[Start of Attachment]

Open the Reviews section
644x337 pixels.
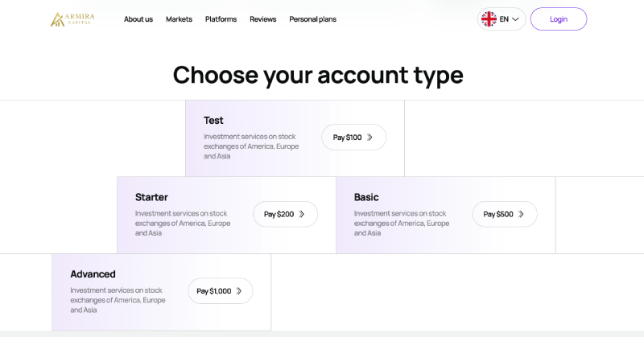pos(263,19)
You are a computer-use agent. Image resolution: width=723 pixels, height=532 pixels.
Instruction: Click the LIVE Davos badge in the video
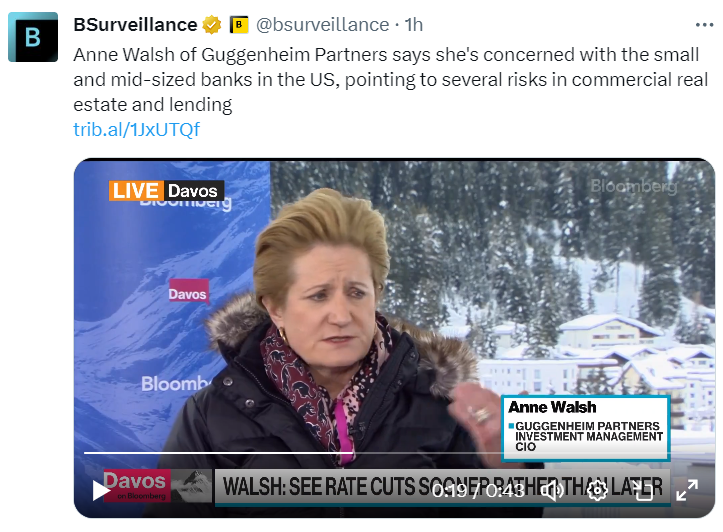tap(166, 190)
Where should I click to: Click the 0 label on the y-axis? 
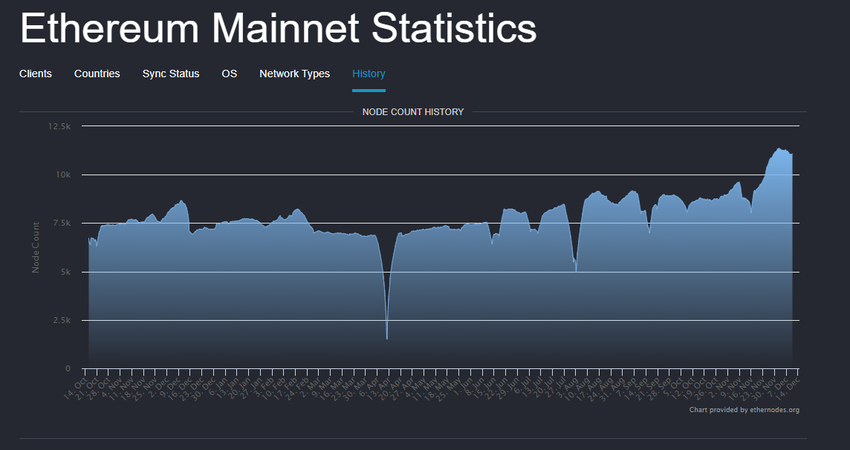pos(67,368)
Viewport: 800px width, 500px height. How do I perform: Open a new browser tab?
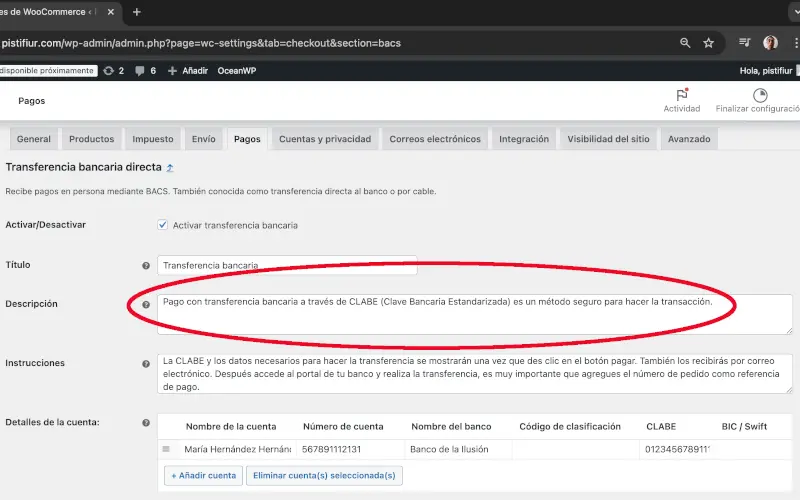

[End of Attachment]

→ **Assigned task**
Your task is an exact transcription of all the data, minus the pictures.

→ **Answer below**
Open the Reviews section
644x337 pixels.
pos(263,19)
You are a computer-use agent. Image resolution: width=723 pixels, height=532 pixels.
Instruction: Click the LIVE Davos badge in the video
tap(166, 190)
Where should I click to: Click the 0 label on the y-axis? 
pos(67,368)
Viewport: 800px width, 500px height. How do I perform: Open a new browser tab?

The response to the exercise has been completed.